The stalemate continued over the weekend as little in the way of progress towards peace could be claimed. Ukrainian leaders claim Russian troops are beginning to withdraw from the area around Kyiv, with continued reports of gains in certain cities and losses in others all weekend.
Peace talks between the two nations are set to resume this week in Turkey with Ukrainian President Zelensky saying peace is the ultimate goal. He went on to add though that while compromises will be made to get there, lines have been drawn when it comes to some of what Russia is demanding. It appears at this point Russian focus may return to Eastern areas of Ukraine where the vote to declare Russian backed separatist territories as neutral started it all.
Outside of what is happening in Ukraine, traders are watching what is happening in China as Omicron continues to spread at a far faster rate than the country has seen before. Over the weekend city officials announced a split shut down of the city of Shanghai. The Eastern side of the city will be closed first with only essential services such as grocery or food delivery allowed. All public transportation and unnecessary travel is banned while officials work to provide mass testing.
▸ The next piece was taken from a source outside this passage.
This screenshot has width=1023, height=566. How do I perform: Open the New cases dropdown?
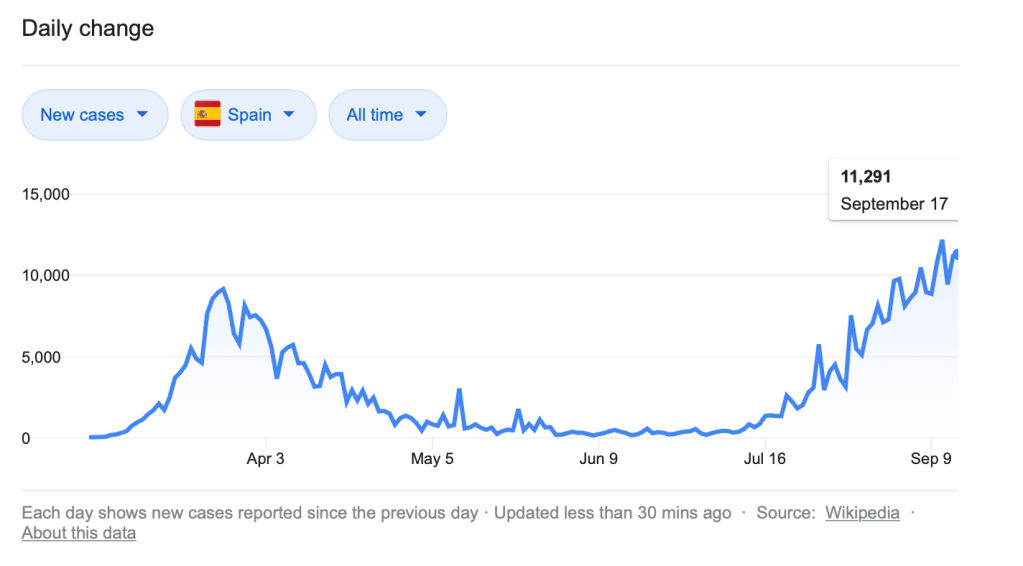pos(94,115)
The Western side of the city will shut down Friday, with similar rules in place. In total, over 25 million people will be impacted in one of China's biggest and most important cities. In addition to shutdowns in Shanghai we are seeing major disruptions in other sections of the country, with impacts being seen as logistical snarls create supply hiccups throughout.
The shift in consumer demand caused by Covid is becoming clearer as pork prices continue to see pressure due to reduced demand and margins continue to struggle. The increase in the price of raw goods and regulatory crackdowns have reduced Chinese processor demand as well as of late.
According to a private Chinese analytic group, corn processing in China slowed again last week, down to 56% of capacity. Last year processing was running around 65% of capacity at this time, with 70-80% of capacity used on average between 2017 and 2020.
Looking ahead, it's likely we could see some position squaring ahead of Thursday's Quarterly Stocks and Acreage Report from the USDA. While traders aren't expecting much in the way of surprises from USDA forum acreage estimates, the fact that fund length in agricultural commodities is at a record high makes every piece of news that much more important.
We will get updated export inspections this morning. Traders will of course be looking closely at corn numbers as we need to ship around 58 million bushels or so each week on average to meet current USDA estimates.
We will also be watching the weather closely, as yet another storm system is expected to work its way through some of the drier parts in the center of the country, hopefully working to recharge some parched soils in the region.